Connecting an MCP server (a standard protocol for connecting AI agents to tools) grants coding agents the ability to perform external actions like database queries or API requests. This capability creates two distinct security vulnerabilities: the risk of the agent executing destructive commands and the risk of the agent being manipulated by untrusted data returned through the connection. According to the author, these two risks require separate defense strategies, as current tooling cannot address both simultaneously.

The first risk involves "prompt injection" where an MCP server returns data containing hidden instructions that a model may mistakenly execute. The author warns that users must treat all tool outputs as untrusted input, identical to user-submitted web form data. Developers should avoid passing raw tool outputs directly into command arguments, rendering them to a screen, or allowing them to influence the agent’s logic. This requires rigorous data inspection, as the connection pipe does not guarantee the safety of the content flowing through it.

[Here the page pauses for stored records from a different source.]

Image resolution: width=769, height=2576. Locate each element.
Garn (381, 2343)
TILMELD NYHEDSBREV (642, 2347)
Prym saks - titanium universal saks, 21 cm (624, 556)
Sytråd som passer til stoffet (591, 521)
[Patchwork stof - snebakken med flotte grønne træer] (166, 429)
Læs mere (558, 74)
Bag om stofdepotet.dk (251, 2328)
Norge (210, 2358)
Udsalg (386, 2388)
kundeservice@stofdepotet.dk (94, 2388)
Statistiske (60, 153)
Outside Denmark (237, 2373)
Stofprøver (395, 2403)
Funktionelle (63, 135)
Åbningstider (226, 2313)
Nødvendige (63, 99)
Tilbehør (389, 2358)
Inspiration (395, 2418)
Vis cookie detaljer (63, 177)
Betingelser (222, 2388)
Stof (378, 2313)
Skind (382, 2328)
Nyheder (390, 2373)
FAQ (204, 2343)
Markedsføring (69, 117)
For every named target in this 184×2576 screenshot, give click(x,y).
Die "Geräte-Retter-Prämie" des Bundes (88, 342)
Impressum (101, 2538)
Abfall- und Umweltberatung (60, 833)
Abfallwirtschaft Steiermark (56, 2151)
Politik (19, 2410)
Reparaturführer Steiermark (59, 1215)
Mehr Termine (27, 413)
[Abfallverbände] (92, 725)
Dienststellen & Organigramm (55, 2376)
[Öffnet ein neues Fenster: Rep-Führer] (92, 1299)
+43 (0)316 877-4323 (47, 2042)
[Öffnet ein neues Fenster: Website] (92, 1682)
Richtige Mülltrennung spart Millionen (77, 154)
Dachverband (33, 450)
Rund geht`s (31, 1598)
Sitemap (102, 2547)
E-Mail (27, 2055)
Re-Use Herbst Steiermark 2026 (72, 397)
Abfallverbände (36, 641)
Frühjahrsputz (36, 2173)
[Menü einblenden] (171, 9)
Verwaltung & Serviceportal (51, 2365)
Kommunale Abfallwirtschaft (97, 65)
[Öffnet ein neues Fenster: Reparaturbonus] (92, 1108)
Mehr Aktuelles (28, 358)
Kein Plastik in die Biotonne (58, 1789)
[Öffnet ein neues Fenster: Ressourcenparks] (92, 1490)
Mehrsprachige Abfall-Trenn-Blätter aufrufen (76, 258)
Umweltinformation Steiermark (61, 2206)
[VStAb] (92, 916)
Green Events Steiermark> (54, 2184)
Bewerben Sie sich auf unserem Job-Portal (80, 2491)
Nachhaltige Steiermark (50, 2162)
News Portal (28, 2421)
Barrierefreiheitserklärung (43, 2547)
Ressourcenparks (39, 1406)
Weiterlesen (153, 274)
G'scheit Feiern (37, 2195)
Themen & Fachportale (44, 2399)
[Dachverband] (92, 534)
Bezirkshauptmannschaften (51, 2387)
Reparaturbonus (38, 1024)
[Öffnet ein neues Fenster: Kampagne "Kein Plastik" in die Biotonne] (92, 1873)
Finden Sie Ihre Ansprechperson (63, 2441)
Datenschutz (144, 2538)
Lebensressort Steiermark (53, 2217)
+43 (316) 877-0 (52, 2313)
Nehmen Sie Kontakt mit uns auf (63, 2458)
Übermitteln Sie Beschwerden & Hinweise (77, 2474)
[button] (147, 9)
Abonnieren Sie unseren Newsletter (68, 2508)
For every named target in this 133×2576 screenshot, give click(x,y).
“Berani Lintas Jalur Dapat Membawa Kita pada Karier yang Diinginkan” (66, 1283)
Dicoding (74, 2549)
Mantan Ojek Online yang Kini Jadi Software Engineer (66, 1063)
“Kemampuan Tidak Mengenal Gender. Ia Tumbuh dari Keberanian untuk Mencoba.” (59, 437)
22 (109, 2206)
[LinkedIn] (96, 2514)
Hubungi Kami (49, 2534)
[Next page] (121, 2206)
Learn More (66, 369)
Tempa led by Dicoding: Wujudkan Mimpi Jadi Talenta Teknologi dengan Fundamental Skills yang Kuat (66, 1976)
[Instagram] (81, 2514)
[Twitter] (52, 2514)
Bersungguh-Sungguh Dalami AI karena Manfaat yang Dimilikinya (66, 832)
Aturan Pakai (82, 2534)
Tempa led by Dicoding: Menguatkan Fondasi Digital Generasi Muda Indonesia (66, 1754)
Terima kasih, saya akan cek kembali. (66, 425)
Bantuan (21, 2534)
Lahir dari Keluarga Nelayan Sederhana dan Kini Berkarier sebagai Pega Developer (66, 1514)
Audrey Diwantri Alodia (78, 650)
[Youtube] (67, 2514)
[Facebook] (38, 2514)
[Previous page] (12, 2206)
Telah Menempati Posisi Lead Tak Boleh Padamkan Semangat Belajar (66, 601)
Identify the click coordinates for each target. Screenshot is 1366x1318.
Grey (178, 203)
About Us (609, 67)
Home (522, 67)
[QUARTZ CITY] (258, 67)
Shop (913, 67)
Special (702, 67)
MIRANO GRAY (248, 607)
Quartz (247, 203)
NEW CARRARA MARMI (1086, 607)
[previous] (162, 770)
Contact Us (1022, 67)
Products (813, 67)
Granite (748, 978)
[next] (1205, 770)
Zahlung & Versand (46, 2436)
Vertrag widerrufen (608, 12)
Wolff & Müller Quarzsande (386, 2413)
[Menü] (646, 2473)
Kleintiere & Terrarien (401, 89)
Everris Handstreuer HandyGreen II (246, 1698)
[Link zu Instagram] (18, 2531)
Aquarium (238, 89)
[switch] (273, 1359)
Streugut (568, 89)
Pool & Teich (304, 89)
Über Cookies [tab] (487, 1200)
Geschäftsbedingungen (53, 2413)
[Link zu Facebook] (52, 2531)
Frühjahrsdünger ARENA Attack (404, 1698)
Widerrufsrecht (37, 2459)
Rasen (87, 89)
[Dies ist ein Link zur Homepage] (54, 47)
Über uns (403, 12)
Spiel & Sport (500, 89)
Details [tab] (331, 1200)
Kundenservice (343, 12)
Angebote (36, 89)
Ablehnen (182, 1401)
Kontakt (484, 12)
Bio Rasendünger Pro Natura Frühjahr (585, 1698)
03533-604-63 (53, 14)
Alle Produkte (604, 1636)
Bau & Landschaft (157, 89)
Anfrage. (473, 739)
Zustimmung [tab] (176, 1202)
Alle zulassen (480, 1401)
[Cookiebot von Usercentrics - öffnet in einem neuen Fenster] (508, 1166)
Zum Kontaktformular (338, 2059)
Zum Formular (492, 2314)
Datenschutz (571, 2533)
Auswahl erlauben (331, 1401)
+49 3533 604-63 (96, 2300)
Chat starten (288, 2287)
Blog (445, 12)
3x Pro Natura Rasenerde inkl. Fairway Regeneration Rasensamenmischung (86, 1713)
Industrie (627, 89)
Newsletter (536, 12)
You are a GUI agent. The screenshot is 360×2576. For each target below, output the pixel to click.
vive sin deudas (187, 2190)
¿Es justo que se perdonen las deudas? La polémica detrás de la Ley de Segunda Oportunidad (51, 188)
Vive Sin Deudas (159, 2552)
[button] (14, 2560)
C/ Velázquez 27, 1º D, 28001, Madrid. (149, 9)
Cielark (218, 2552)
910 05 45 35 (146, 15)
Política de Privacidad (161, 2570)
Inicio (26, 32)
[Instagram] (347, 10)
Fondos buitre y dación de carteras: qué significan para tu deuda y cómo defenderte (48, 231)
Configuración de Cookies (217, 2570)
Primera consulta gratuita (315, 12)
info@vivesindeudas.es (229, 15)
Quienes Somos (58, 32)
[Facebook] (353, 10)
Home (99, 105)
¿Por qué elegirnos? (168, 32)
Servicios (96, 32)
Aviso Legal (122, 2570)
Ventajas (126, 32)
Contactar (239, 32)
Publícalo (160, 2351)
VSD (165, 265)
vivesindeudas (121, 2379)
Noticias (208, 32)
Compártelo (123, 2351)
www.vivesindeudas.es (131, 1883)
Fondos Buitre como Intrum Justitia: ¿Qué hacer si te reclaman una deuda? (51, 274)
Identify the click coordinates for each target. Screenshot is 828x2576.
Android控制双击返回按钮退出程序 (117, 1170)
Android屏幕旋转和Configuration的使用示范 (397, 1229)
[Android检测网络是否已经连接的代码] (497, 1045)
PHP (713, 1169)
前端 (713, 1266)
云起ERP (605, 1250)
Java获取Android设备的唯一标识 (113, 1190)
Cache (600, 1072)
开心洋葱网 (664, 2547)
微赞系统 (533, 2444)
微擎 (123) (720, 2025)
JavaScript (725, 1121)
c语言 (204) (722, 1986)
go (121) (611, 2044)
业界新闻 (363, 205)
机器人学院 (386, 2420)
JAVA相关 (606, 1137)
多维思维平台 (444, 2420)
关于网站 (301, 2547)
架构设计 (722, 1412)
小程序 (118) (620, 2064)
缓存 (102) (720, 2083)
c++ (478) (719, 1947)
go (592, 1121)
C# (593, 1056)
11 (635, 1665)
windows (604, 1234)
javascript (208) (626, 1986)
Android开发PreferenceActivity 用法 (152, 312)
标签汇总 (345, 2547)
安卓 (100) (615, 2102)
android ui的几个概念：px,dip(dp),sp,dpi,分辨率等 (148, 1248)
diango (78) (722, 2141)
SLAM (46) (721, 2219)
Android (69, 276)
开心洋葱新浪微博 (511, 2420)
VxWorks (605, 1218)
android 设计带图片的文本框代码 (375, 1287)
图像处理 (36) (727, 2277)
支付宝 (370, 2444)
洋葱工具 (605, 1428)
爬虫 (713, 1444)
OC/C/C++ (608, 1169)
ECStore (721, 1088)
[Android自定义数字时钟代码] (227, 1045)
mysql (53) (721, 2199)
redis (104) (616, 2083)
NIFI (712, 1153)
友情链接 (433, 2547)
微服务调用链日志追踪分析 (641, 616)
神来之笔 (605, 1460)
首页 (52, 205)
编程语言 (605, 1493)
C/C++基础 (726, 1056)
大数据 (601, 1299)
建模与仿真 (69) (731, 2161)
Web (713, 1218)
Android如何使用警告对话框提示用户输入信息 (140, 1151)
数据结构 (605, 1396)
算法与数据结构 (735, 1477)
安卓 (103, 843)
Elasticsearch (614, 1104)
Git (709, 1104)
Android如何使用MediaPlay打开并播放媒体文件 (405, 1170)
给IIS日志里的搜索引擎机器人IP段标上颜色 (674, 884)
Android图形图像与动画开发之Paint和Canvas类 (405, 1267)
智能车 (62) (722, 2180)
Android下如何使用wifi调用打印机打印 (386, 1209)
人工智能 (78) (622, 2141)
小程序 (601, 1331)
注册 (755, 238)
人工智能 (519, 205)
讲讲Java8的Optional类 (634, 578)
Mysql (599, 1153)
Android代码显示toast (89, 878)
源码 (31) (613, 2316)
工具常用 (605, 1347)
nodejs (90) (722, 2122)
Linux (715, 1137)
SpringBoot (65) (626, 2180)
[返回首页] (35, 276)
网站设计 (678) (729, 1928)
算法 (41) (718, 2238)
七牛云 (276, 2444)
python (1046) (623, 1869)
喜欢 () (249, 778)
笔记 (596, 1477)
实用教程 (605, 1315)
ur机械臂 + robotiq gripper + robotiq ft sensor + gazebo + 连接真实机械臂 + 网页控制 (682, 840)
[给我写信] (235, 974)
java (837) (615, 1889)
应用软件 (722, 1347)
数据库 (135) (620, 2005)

The second risk is the potential for an agent to perform harmful actions, such as unauthorized file deletion or unauthorized network requests. The author emphasizes that relying on the model's "manners" is insufficient. Instead, users should implement an OS-level sandbox to isolate Bash execution. In Claude Code, this involves enabling sandbox settings using tools like Seatbelt on macOS or Bubblewrap on Linux and WSL2. Crucially, the author notes that default sandbox settings often allow read access to sensitive locations like `~/.aws/credentials` and `~/.ssh/`. Users must manually configure permission rules to deny reads for sensitive files and restrict network-based commands like `curl` or `wget` to prevent data exfiltration.

Finally, the author recommends treating MCP servers as a significant attack surface. Users should verify the source code of any server before connecting it and remove idle connections to reduce risk. Whenever possible, developers should prefer calling a CLI tool directly over standing up a persistent MCP server. When evaluating an MCP connection, users should prioritize three questions: the reliability of the source, the presence of "deny" rules for potential commands, and whether the tool's output is treated as untrusted input. Connecting a server effectively gives an agent hands, and those hands may be guided by the external entities controlling the tool.